Collected data entries
* * * * * * *
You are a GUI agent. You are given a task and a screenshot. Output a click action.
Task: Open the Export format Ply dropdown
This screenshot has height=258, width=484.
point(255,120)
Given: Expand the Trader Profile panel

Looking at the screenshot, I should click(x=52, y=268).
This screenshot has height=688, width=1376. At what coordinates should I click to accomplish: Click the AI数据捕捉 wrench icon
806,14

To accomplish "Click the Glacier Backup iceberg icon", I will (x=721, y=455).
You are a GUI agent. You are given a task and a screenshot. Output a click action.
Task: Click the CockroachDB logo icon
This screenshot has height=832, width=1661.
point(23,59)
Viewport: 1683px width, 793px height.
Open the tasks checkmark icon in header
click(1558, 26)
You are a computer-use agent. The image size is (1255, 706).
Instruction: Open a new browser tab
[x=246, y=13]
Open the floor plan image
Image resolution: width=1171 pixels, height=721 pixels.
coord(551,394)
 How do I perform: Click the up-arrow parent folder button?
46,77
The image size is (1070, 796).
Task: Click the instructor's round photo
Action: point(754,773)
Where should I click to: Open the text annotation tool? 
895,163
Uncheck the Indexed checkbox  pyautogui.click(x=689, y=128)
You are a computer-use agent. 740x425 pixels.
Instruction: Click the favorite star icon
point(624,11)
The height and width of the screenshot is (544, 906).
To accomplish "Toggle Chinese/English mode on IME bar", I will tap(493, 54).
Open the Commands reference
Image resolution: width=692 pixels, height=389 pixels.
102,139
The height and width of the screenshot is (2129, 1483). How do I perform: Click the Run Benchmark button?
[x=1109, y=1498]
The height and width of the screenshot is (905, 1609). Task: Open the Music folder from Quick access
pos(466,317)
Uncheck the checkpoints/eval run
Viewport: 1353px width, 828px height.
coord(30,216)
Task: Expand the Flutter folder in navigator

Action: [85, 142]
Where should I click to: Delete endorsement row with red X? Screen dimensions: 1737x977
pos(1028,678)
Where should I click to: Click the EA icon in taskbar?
* * * * * * *
- _WHAT IS NEEDED_: Write out all of the records once more, exactly.

- _PROBLEM SOLUTION_:
You are a GUI agent. You are given a task and a screenshot. Output a click action.
Task: Open the Export format Ply dropdown
This screenshot has height=258, width=484.
point(255,120)
Given: Expand the Trader Profile panel

Looking at the screenshot, I should click(x=52, y=268).
This screenshot has height=688, width=1376. At what coordinates should I click to accomplish: Click the AI数据捕捉 wrench icon
806,14

To accomplish "Click the Glacier Backup iceberg icon", I will (x=721, y=455).
You are a GUI agent. You are given a task and a screenshot. Output a click action.
Task: Click the CockroachDB logo icon
This screenshot has height=832, width=1661.
point(23,59)
Viewport: 1683px width, 793px height.
Open the tasks checkmark icon in header
click(1558, 26)
You are a computer-use agent. The image size is (1255, 706).
Instruction: Open a new browser tab
[x=246, y=13]
Open the floor plan image
Image resolution: width=1171 pixels, height=721 pixels.
coord(551,394)
 How do I perform: Click the up-arrow parent folder button?
46,77
The image size is (1070, 796).
Task: Click the instructor's round photo
Action: point(754,773)
Where should I click to: Open the text annotation tool? 
895,163
Uncheck the Indexed checkbox  pyautogui.click(x=689, y=128)
You are a computer-use agent. 740x425 pixels.
Instruction: Click the favorite star icon
point(624,11)
The height and width of the screenshot is (544, 906).
To accomplish "Toggle Chinese/English mode on IME bar", I will tap(493, 54).
Open the Commands reference
Image resolution: width=692 pixels, height=389 pixels.
102,139
The height and width of the screenshot is (2129, 1483). How do I perform: Click the Run Benchmark button?
[x=1109, y=1498]
The height and width of the screenshot is (905, 1609). Task: Open the Music folder from Quick access
pos(466,317)
Uncheck the checkpoints/eval run
Viewport: 1353px width, 828px height.
coord(30,216)
Task: Expand the Flutter folder in navigator

Action: [85, 142]
Where should I click to: Delete endorsement row with red X? Screen dimensions: 1737x977
pos(1028,678)
Where should I click to: Click the EA icon in taskbar?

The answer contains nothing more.